--- PROBLEM REQUIREMENTS ---
Give back the data below exactly, with every line kept the same.

--- SUPPLIED DATA ---
▶

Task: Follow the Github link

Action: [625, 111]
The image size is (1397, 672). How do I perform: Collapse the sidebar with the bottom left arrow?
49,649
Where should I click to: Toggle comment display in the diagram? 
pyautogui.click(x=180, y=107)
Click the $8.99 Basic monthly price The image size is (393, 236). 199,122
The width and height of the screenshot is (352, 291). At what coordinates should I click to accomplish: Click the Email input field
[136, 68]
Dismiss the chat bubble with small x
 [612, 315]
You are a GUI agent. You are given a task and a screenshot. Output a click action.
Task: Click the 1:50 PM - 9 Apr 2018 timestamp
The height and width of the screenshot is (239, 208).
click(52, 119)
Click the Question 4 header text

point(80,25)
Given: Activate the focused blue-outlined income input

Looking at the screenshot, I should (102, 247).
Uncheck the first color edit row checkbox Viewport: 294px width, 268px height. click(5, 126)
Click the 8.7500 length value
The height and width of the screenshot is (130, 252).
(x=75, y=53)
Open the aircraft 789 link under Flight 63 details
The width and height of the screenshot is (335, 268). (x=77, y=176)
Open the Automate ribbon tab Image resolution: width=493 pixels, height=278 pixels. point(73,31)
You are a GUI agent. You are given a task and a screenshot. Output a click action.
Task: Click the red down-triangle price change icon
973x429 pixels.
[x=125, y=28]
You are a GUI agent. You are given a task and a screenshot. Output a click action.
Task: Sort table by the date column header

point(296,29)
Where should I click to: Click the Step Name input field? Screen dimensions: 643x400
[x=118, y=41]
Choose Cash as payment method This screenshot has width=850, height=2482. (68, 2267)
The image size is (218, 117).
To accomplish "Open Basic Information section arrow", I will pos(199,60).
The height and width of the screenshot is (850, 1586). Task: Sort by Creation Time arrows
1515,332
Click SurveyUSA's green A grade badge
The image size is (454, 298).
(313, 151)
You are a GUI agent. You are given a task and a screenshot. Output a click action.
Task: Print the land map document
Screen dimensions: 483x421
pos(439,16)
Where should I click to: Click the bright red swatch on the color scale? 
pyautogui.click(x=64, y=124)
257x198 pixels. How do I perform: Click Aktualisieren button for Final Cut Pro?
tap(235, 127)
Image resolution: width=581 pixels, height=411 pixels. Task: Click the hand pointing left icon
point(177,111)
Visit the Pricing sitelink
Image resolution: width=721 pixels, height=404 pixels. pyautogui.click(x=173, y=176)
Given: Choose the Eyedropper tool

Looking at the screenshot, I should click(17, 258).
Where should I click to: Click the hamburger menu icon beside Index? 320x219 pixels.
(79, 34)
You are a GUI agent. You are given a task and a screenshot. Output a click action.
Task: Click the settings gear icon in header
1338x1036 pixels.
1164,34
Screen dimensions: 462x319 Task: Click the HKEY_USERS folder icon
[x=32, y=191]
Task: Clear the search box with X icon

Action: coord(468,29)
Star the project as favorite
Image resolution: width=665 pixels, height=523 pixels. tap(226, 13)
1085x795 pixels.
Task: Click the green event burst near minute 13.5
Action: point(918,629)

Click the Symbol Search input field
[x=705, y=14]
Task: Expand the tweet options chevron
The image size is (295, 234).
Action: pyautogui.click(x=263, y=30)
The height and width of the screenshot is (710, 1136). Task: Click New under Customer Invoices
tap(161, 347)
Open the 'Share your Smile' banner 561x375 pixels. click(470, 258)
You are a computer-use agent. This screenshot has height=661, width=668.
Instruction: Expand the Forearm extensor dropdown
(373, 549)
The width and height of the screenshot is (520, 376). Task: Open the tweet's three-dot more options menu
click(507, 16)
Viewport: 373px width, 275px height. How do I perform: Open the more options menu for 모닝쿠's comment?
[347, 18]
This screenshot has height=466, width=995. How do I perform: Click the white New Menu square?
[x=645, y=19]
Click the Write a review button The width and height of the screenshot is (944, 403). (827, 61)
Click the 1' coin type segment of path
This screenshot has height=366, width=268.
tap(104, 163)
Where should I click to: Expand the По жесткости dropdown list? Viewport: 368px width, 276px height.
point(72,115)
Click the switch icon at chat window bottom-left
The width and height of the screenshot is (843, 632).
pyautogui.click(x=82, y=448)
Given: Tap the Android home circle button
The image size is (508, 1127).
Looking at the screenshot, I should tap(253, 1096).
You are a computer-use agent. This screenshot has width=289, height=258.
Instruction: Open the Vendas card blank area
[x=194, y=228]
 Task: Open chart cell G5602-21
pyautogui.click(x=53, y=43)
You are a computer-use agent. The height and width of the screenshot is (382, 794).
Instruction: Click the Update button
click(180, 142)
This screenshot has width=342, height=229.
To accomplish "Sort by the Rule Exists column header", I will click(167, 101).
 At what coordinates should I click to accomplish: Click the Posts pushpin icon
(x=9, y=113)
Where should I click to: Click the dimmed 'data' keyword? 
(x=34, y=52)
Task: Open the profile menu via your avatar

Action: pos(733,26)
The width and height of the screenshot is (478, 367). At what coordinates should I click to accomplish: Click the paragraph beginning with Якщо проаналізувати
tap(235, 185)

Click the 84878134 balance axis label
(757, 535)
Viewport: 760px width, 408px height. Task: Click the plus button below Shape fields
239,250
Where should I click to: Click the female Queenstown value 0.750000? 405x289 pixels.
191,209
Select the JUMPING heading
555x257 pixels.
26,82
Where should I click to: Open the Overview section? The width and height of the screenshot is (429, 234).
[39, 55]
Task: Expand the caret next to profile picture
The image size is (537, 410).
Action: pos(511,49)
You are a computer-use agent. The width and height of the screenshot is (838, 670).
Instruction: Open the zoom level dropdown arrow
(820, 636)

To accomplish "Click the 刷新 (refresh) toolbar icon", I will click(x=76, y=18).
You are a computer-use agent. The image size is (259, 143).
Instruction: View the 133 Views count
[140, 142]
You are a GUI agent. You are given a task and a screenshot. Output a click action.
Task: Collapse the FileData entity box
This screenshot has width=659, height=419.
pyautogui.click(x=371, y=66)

◀

--- RESULT ---
Task: Follow the Github link

Action: [625, 111]
The image size is (1397, 672). How do I perform: Collapse the sidebar with the bottom left arrow?
49,649
Where should I click to: Toggle comment display in the diagram? 
pyautogui.click(x=180, y=107)
Click the $8.99 Basic monthly price The image size is (393, 236). 199,122
The width and height of the screenshot is (352, 291). At what coordinates should I click to accomplish: Click the Email input field
[136, 68]
Dismiss the chat bubble with small x
 [612, 315]
You are a GUI agent. You are given a task and a screenshot. Output a click action.
Task: Click the 1:50 PM - 9 Apr 2018 timestamp
The height and width of the screenshot is (239, 208).
click(52, 119)
Click the Question 4 header text

point(80,25)
Given: Activate the focused blue-outlined income input

Looking at the screenshot, I should (102, 247).
Uncheck the first color edit row checkbox Viewport: 294px width, 268px height. click(5, 126)
Click the 8.7500 length value
The height and width of the screenshot is (130, 252).
(x=75, y=53)
Open the aircraft 789 link under Flight 63 details
The width and height of the screenshot is (335, 268). (x=77, y=176)
Open the Automate ribbon tab Image resolution: width=493 pixels, height=278 pixels. point(73,31)
You are a GUI agent. You are given a task and a screenshot. Output a click action.
Task: Click the red down-triangle price change icon
973x429 pixels.
[x=125, y=28]
You are a GUI agent. You are given a task and a screenshot. Output a click action.
Task: Sort table by the date column header

point(296,29)
Where should I click to: Click the Step Name input field? Screen dimensions: 643x400
[x=118, y=41]
Choose Cash as payment method This screenshot has width=850, height=2482. (68, 2267)
The image size is (218, 117).
To accomplish "Open Basic Information section arrow", I will pos(199,60).
The height and width of the screenshot is (850, 1586). Task: Sort by Creation Time arrows
1515,332
Click SurveyUSA's green A grade badge
The image size is (454, 298).
(313, 151)
You are a GUI agent. You are given a task and a screenshot. Output a click action.
Task: Print the land map document
Screen dimensions: 483x421
pos(439,16)
Where should I click to: Click the bright red swatch on the color scale? 
pyautogui.click(x=64, y=124)
257x198 pixels. How do I perform: Click Aktualisieren button for Final Cut Pro?
tap(235, 127)
Image resolution: width=581 pixels, height=411 pixels. Task: Click the hand pointing left icon
point(177,111)
Visit the Pricing sitelink
Image resolution: width=721 pixels, height=404 pixels. pyautogui.click(x=173, y=176)
Given: Choose the Eyedropper tool

Looking at the screenshot, I should click(17, 258).
Where should I click to: Click the hamburger menu icon beside Index? 320x219 pixels.
(79, 34)
You are a GUI agent. You are given a task and a screenshot. Output a click action.
Task: Click the settings gear icon in header
1338x1036 pixels.
1164,34
Screen dimensions: 462x319 Task: Click the HKEY_USERS folder icon
[x=32, y=191]
Task: Clear the search box with X icon

Action: coord(468,29)
Star the project as favorite
Image resolution: width=665 pixels, height=523 pixels. tap(226, 13)
1085x795 pixels.
Task: Click the green event burst near minute 13.5
Action: point(918,629)

Click the Symbol Search input field
[x=705, y=14]
Task: Expand the tweet options chevron
The image size is (295, 234).
Action: pyautogui.click(x=263, y=30)
The height and width of the screenshot is (710, 1136). Task: Click New under Customer Invoices
tap(161, 347)
Open the 'Share your Smile' banner 561x375 pixels. click(470, 258)
You are a computer-use agent. This screenshot has height=661, width=668.
Instruction: Expand the Forearm extensor dropdown
(373, 549)
The width and height of the screenshot is (520, 376). Task: Open the tweet's three-dot more options menu
click(507, 16)
Viewport: 373px width, 275px height. How do I perform: Open the more options menu for 모닝쿠's comment?
[347, 18]
This screenshot has height=466, width=995. How do I perform: Click the white New Menu square?
[x=645, y=19]
Click the Write a review button The width and height of the screenshot is (944, 403). (827, 61)
Click the 1' coin type segment of path
This screenshot has height=366, width=268.
tap(104, 163)
Where should I click to: Expand the По жесткости dropdown list? Viewport: 368px width, 276px height.
point(72,115)
Click the switch icon at chat window bottom-left
The width and height of the screenshot is (843, 632).
pyautogui.click(x=82, y=448)
Given: Tap the Android home circle button
The image size is (508, 1127).
Looking at the screenshot, I should tap(253, 1096).
You are a computer-use agent. This screenshot has width=289, height=258.
Instruction: Open the Vendas card blank area
[x=194, y=228]
 Task: Open chart cell G5602-21
pyautogui.click(x=53, y=43)
You are a computer-use agent. The height and width of the screenshot is (382, 794).
Instruction: Click the Update button
click(180, 142)
This screenshot has width=342, height=229.
To accomplish "Sort by the Rule Exists column header", I will click(167, 101).
 At what coordinates should I click to accomplish: Click the Posts pushpin icon
(x=9, y=113)
Where should I click to: Click the dimmed 'data' keyword? 
(x=34, y=52)
Task: Open the profile menu via your avatar

Action: pos(733,26)
The width and height of the screenshot is (478, 367). At what coordinates should I click to accomplish: Click the paragraph beginning with Якщо проаналізувати
tap(235, 185)

Click the 84878134 balance axis label
(757, 535)
Viewport: 760px width, 408px height. Task: Click the plus button below Shape fields
239,250
Where should I click to: Click the female Queenstown value 0.750000? 405x289 pixels.
191,209
Select the JUMPING heading
555x257 pixels.
26,82
Where should I click to: Open the Overview section? The width and height of the screenshot is (429, 234).
[39, 55]
Task: Expand the caret next to profile picture
The image size is (537, 410).
Action: pos(511,49)
You are a computer-use agent. The width and height of the screenshot is (838, 670).
Instruction: Open the zoom level dropdown arrow
(820, 636)

To accomplish "Click the 刷新 (refresh) toolbar icon", I will click(x=76, y=18).
You are a computer-use agent. The image size is (259, 143).
Instruction: View the 133 Views count
[140, 142]
You are a GUI agent. You are given a task and a screenshot. Output a click action.
Task: Collapse the FileData entity box
This screenshot has width=659, height=419.
pyautogui.click(x=371, y=66)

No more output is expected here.